What Will AI in Health Care Look Like in the Future?

Today, artificial intelligence (AI) helps oncologists identify biomarkers, select treatments, schedule appointments, and even write medical notes.

What’s next? And how can the health system train a future workforce to use these tools?

At the June 19, 2025, meeting “Tech Innovations in Community Oncology,” leaders from Tennessee Oncology took on these questions, with moderator Casey Chollet-Lipscomb, MD, FASTRO, chief medical officer for Tennessee Oncology, and panelists Lalan Wilfong, MD, senior vice president, Value-Based Care, Thyme Care; and Ravi Parikh, MD, MPP, FACP, oncologist and director of the Human Algorithm Collaboration Lab, Emory University.

Casey Chollet-Lipscomb, MD, FASTRO | Image: ASTRO

Lalan Wilfong, MD | Image: Thyme Care

Ravi Parikh, MD, MPP, FACP | Image: Emory University

Chollet-Lipscomb first asked both panelists where AI will help in clinical decision support.

Wilfong, who practices part-time, said a recent case showed AI’s potential in decision support. He’d just diagnosed a person with multiple myeloma at age 50—someone much younger than the typical patients in their 70s and 80s. Wilfong was cautious and said he took time to review literature and connect with colleagues to prescribe the appropriate 4-drug regimen.

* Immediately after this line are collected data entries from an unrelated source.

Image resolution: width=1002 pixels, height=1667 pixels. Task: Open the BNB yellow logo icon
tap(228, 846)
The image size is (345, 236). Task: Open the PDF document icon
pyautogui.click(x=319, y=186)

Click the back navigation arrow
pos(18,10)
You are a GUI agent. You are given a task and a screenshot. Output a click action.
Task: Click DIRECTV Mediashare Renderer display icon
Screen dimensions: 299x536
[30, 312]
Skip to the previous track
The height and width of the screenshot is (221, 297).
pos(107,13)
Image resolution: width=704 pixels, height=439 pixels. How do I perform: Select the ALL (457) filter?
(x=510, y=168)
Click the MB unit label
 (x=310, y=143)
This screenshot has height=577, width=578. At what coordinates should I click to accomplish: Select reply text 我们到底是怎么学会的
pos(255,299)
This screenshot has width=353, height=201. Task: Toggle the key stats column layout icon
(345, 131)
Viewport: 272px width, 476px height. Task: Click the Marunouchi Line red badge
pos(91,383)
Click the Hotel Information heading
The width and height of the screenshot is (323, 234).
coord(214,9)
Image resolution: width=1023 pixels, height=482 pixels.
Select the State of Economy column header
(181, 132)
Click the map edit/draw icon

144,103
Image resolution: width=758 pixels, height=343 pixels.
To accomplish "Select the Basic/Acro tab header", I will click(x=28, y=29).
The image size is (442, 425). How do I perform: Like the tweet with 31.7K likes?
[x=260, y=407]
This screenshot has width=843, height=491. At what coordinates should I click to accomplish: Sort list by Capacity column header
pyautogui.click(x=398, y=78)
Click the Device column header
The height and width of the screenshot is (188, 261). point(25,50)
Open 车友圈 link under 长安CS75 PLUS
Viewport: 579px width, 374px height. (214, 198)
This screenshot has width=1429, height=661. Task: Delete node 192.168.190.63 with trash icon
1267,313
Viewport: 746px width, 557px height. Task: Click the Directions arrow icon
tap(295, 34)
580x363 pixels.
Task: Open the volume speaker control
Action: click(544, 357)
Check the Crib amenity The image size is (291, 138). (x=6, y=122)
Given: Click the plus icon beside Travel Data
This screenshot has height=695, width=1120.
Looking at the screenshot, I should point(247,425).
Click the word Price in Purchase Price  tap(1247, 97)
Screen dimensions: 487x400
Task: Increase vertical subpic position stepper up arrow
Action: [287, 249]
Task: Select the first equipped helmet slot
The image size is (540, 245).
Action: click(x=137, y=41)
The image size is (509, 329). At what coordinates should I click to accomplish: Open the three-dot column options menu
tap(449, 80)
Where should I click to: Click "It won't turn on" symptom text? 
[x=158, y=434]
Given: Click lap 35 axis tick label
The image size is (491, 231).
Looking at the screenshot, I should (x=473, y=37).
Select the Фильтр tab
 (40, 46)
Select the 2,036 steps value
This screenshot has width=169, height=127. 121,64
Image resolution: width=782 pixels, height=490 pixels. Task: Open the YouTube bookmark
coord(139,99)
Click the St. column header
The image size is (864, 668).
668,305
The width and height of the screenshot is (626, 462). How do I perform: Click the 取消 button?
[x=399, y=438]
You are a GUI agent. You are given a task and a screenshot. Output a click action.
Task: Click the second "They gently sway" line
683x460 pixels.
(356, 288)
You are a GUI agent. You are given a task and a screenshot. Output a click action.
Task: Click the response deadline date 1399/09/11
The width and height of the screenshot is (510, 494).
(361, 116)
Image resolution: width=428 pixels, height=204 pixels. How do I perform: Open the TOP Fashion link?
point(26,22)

"I could totally see using AI in the future to take all of the clinical information that I've gotten, making sure I didn't miss anything,” Wilfong said. AI might have saved time on the research portion of his quest so he could spend more time evaluating the information.

For Parikh, AI offers the potential to move beyond prognostic biomarkers to predictive ones. But to get there, he said, AI-based biomarkers should be subjected to the same standards as the many companion diagnostics that have been developed in randomized clinical trials. Compared with the multiple trials involving pembrolizumab (Keytruda; Merck) and patients whose tumors have PD-L1–high expression, he said, “There’s no prospective randomized trial that compares use of these AI-based biomarkers for stratifying populations, [asking whether] to give long-term hormonal therapy versus none. And yet, it still makes its way into [National Comprehensive Cancer Network] guidelines.”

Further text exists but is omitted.